== Problem requirements ==
Could you reproduce the passage on what scares the kids, starting at "My kids are" and ending at "care of our kids.", with "wife" changed to "spouse"?

== Text provided ==
Wednesday, April 4, 2012

What Scares My Kids....

My kids are 4 and 5...almost 5 and 6.

My wife and I try to protect them from the crazy, dark, terrible world as much as possible.

Truth be told, I would like to think that we're a bit on the conservative side when it comes to taking care of our kids.

Like all normal parents, we make them say 'please' and 'thank you', we curtail their pop and sugar drink intake, we keep the candy and treats to a minimum and, believe it or not, we send them off to bed around 8 p.m. every night.

Yeah, yeah, I know. What fantastically awesome parents don't do this? Right?

Anyhow, when it comes to movies, I think both of us tend to fall on the liberal side. They've already seen Labyrinth, The Goonies, Short Circuit, Something Wicked this Way Comes, Wizard of Oz, The Dark Crystal, All three Spiderman films, all six Star Wars films, Planet Earth (uncut!) and even a couple mild horror movies. You get the idea.

== Rows ==
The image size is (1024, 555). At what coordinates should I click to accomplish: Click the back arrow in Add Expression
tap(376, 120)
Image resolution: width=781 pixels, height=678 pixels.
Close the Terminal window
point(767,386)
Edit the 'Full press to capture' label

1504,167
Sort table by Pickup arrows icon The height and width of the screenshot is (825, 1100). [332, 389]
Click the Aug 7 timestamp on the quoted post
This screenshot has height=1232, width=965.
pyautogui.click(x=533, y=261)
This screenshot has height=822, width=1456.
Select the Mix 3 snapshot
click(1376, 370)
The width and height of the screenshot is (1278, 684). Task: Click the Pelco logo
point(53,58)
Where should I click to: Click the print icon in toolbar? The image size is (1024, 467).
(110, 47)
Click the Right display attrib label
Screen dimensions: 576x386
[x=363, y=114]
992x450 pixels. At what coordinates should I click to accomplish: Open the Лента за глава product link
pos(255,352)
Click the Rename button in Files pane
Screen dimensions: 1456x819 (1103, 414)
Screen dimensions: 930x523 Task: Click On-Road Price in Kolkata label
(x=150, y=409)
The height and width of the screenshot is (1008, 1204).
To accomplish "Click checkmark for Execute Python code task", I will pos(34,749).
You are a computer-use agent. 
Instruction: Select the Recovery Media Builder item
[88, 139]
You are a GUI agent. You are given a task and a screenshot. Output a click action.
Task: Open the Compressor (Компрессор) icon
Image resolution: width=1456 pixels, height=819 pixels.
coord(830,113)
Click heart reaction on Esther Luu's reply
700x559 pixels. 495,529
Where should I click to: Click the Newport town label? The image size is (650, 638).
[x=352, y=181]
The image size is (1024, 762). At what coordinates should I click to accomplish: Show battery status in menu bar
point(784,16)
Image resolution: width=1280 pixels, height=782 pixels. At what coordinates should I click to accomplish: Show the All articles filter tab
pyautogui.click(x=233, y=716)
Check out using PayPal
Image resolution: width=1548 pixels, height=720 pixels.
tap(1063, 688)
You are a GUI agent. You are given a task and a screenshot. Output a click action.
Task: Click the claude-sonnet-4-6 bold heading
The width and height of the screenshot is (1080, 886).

== Response ==
My kids are 4 and 5...almost 5 and 6.

My spouse and I try to protect them from the crazy, dark, terrible world as much as possible.

Truth be told, I would like to think that we're a bit on the conservative side when it comes to taking care of our kids.